(Beginning of Recorded information)
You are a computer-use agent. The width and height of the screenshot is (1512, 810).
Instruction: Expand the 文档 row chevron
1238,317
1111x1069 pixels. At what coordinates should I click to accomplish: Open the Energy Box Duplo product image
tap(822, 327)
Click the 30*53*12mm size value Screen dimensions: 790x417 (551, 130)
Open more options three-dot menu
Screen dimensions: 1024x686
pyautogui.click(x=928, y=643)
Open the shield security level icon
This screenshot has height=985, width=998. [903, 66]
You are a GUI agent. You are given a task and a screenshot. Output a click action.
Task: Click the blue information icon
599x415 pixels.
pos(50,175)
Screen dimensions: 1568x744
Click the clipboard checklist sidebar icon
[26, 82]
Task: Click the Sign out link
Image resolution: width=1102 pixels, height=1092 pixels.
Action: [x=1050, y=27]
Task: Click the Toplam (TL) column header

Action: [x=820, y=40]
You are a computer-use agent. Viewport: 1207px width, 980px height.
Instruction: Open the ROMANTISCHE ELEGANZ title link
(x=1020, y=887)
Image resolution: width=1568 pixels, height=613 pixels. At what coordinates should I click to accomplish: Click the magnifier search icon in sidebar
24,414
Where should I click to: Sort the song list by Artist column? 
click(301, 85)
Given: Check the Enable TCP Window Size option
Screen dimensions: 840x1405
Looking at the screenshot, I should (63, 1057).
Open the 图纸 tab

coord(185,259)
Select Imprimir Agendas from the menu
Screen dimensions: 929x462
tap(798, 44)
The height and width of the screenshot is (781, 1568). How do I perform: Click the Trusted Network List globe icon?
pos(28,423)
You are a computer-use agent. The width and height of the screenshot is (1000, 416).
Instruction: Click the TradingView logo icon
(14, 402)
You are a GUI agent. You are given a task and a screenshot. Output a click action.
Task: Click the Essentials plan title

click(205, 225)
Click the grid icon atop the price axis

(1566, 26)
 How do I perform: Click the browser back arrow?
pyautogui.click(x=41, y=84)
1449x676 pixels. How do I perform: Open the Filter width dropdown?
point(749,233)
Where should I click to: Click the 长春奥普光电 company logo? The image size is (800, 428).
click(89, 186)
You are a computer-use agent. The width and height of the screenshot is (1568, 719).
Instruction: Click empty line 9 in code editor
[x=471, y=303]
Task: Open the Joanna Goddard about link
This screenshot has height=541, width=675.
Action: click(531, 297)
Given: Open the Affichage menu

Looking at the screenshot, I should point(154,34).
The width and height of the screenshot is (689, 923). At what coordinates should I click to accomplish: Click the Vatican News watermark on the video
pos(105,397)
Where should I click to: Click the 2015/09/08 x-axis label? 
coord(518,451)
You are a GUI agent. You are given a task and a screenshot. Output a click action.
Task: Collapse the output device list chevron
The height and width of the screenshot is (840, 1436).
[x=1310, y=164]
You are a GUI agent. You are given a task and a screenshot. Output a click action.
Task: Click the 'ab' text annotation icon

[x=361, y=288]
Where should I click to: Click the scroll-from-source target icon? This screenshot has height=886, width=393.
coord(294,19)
(End of Recorded information)
Assigned task: Using the entries, return every line where the word "computer" can be found.

Answer for the task:
You are a computer-use agent. The width and height of the screenshot is (1512, 810).
You are a computer-use agent. Viewport: 1207px width, 980px height.
You are a computer-use agent. The width and height of the screenshot is (1000, 416).
You are a computer-use agent. The width and height of the screenshot is (1568, 719).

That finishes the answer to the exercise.